_Records provided_

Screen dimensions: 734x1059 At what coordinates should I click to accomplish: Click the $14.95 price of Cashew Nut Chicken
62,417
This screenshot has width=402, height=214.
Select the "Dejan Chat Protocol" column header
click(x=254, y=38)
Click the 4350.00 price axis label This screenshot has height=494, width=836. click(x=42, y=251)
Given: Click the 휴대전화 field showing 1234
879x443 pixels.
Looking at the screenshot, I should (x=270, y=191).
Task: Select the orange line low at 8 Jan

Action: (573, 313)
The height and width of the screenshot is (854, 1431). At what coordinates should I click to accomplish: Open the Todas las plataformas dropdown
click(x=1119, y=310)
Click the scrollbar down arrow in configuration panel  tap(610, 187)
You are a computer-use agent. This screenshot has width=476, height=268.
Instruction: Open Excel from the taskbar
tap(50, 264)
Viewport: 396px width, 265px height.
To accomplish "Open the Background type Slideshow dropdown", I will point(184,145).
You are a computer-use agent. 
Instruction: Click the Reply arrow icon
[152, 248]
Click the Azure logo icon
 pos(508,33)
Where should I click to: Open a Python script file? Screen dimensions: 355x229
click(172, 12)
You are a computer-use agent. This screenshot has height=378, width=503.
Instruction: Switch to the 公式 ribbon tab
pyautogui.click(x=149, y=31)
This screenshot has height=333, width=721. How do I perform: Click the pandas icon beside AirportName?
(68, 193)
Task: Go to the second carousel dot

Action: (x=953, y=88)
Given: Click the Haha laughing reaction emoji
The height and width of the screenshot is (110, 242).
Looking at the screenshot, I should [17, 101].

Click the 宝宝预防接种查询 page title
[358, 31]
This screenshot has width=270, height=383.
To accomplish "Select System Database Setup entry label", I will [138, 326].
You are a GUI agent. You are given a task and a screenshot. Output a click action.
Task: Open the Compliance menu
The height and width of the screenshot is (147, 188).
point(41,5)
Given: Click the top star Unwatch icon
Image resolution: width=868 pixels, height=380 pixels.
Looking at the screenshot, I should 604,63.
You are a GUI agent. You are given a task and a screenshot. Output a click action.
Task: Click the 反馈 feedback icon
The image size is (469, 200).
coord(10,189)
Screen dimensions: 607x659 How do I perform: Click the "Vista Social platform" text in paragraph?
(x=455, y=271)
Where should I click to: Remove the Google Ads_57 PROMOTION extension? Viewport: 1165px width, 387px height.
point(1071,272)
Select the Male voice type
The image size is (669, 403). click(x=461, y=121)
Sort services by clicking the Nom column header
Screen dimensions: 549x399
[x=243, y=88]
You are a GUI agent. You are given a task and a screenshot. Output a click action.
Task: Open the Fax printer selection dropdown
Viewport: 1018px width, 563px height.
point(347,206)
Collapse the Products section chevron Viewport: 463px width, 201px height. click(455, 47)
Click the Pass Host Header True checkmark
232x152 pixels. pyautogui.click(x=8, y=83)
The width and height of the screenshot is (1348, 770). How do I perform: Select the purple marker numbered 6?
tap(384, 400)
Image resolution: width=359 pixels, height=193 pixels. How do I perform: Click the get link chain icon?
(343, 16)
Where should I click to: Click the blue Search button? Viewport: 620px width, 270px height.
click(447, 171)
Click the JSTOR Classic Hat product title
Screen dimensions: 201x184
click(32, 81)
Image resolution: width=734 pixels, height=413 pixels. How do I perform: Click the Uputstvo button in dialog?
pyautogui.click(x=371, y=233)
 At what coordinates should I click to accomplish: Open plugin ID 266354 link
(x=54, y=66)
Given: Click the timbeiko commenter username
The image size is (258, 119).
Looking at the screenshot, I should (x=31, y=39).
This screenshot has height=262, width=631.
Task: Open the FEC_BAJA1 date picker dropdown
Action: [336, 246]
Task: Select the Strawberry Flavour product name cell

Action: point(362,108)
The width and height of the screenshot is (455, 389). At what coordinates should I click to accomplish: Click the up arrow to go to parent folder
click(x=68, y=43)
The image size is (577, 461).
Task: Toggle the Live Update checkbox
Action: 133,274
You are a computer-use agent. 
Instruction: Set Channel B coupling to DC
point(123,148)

_Action item_
Word for word, restate the lines of the listing above starting at the line with "The height and width of the screenshot is (854, 1431)." and ending at the line with "Click the scrollbar", and nothing outside them.

_Completed exercise_
The height and width of the screenshot is (854, 1431). At what coordinates should I click to accomplish: Open the Todas las plataformas dropdown
click(x=1119, y=310)
Click the scrollbar down arrow in configuration panel  tap(610, 187)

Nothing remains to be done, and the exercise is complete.